Jenna Bigornia is a Partner in the Boston office

On Jan. 4, 2018, the HHS Office of Inspector General (OIG) issued an open letter containing guidance regarding the provision of certain free drugs to federal healthcare program beneficiaries. Specifically, the OIG stated that it will not pursue administrative sanctions against drug companies who provide free drugs to federal healthcare program beneficiaries in 2018, if the beneficiaries were receiving cost sharing assistance from a patient assistance program called Caring Voice Coalition, Inc. (CVC) as of Nov. 28, 2017, and other conditions are satisfied. CVC recently announced that it will not be providing patient assistance in 2018.

This letter follows on the OIG's Nov. 28, 2017 rescission of advisory opinion 06-04. As described previously in this blog, the OIG stated in advisory opinion 06-04 that it would not impose sanctions in connection with a nonprofit, charitable patient assistance program's practice of providing financially needy Medicare beneficiaries assistance with their out-of-pocket drug costs, given that certain protections were in place. In November 2017, the OIG rescinded that opinion, stating that the charity had not fully implemented all of the safeguards that the charity had certified were in place.

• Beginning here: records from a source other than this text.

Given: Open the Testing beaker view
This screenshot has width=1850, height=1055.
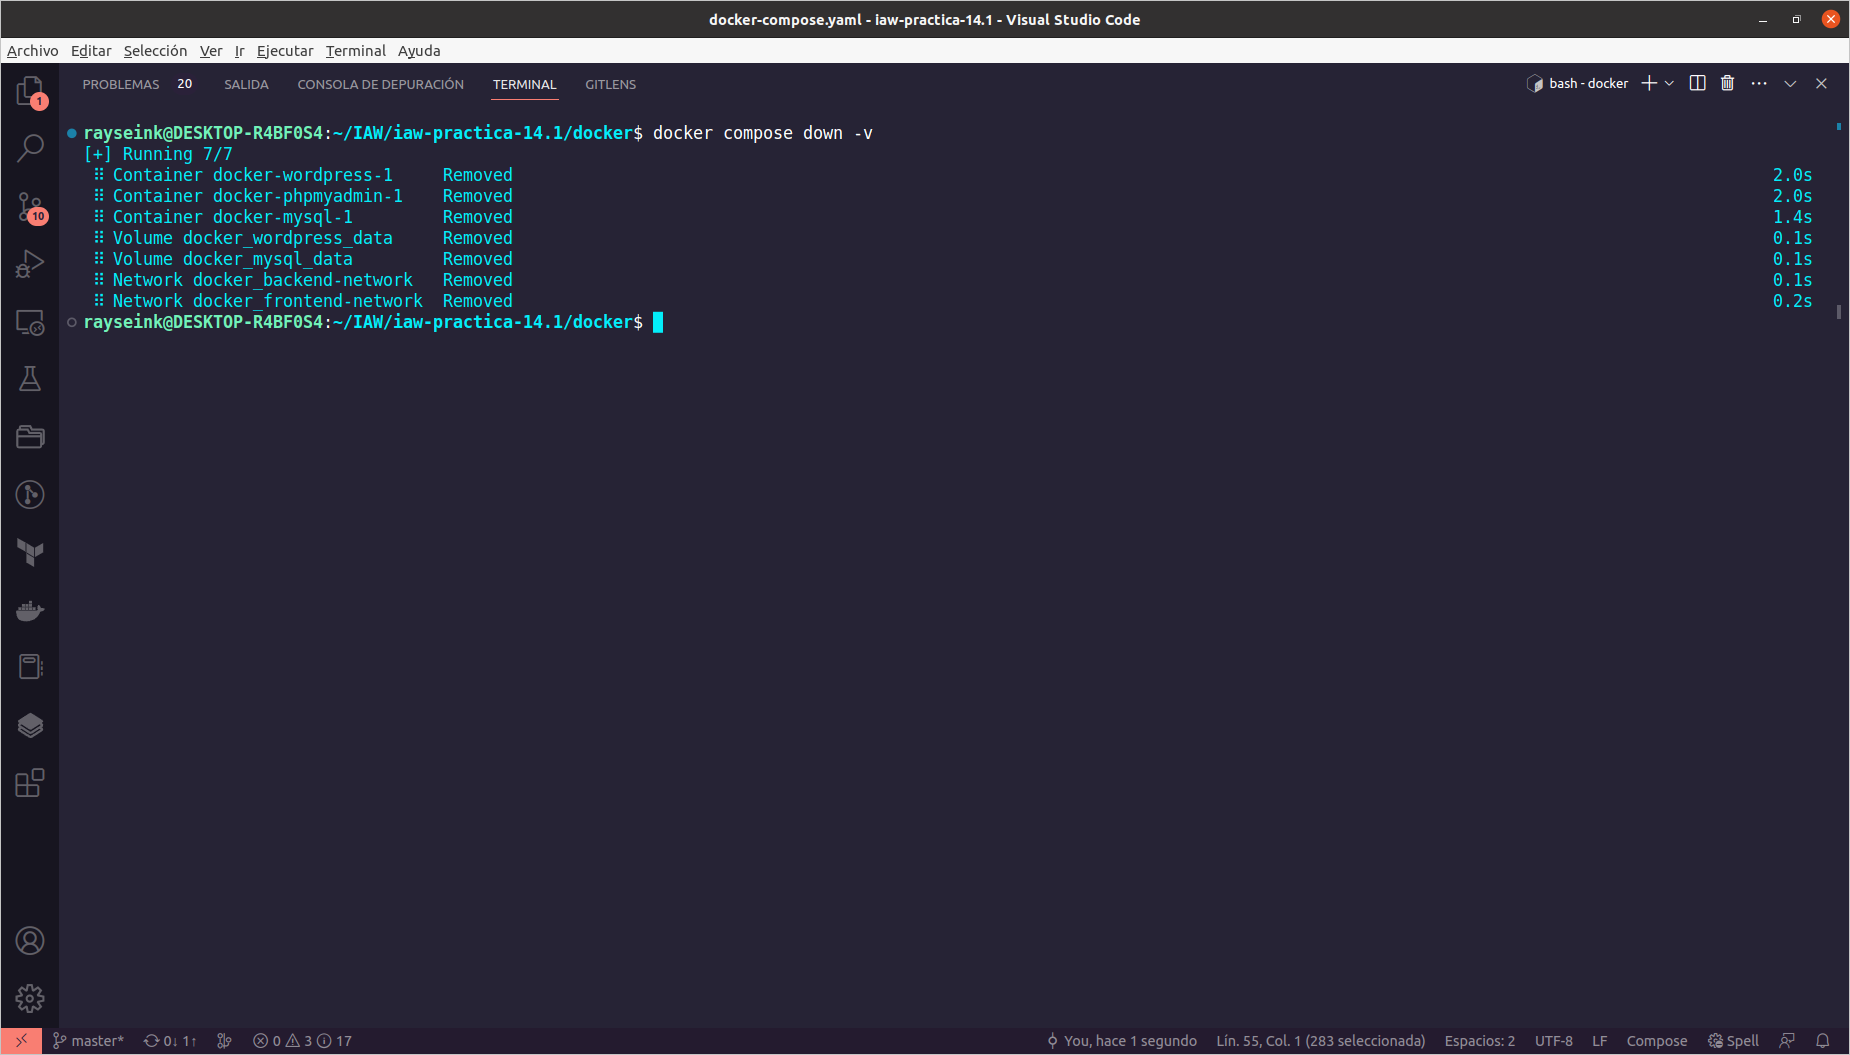Looking at the screenshot, I should click(x=30, y=378).
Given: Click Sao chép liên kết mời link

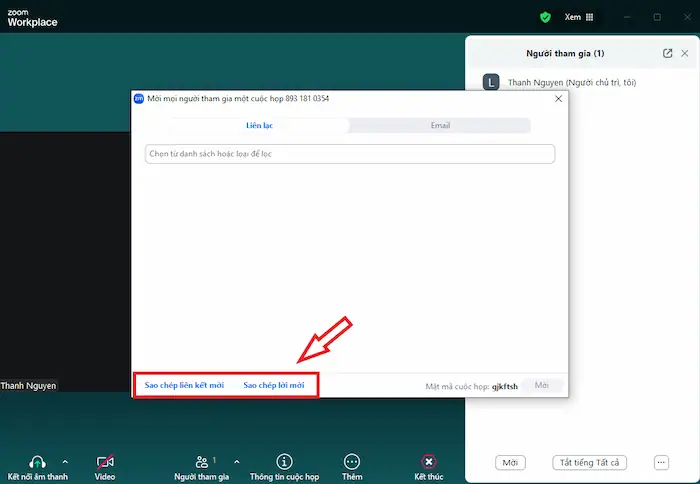Looking at the screenshot, I should pyautogui.click(x=184, y=385).
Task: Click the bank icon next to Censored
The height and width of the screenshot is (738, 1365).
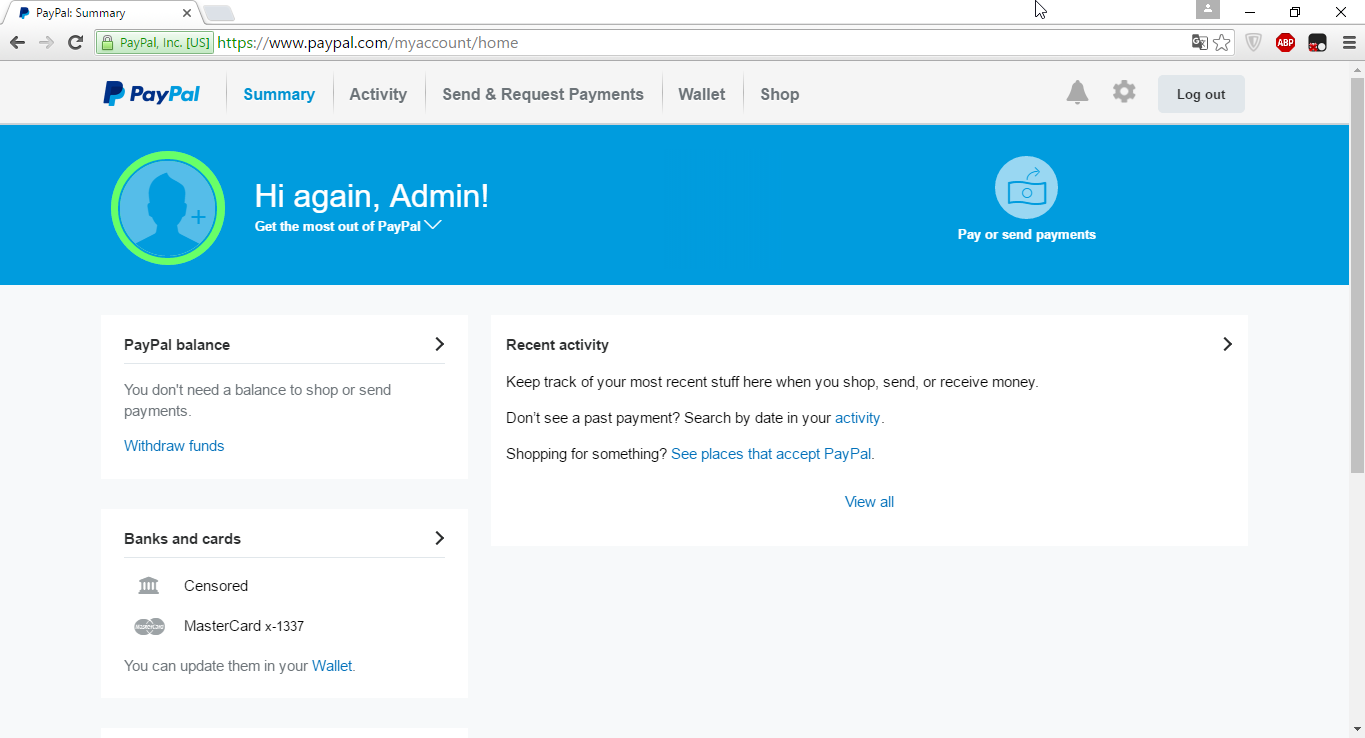Action: click(148, 585)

In its November 2017 rescission notice, the OIG noted that if the charity decided to cease operations because of the notice, drug companies wishing to provide free drugs to affected patients "may contact OIG if they have fraud and abuse concerns." 

In its January letter, the OIG explained that while the absence of a favorable advisory opinion does not require a company to discontinue its practices, CVC ultimately determined that it will not provide the financial assistance in question in 2018. Patients who previously received assistance from CVC may therefore be negatively affected. The OIG noted that it has in some instances approved of arrangements whereby drug companies would provide free drugs to patients, but those programs must be properly structured to avoid a heightened risk of fraud and abuse. 

The OIG stated that, in this narrow circumstance, it would not impose sanctions on drug companies who provide free product to federal healthcare program beneficiaries who were receiving financial assistance from CVC for those drugs as of November 28, 2017. Other safeguards must also be in place, including the following: the free drugs must be awarded without regard for the beneficiary's choice of provider or health plan (with some exception for direction to a particular pharmacy); the free drugs must not be billed to any federal healthcare program or counted toward the beneficiary's Part D true out-of-pocket costs (TrOOP); the provision of free drugs must not be contingent on any future purchase; and the drug company must maintain complete records of the free drugs that it provides.

The OIG specifically limited its January letter by stating that the letter does not provide general guidance to drug companies wishing to provide free drugs, and that it applies only to programs applicable to those beneficiaries who received financial assistance from CVC. Notwithstanding this limitation, it may be worth following the issue to see if it marks part of a trend toward an OIG preference for free drug programs over patient copay assistance programs.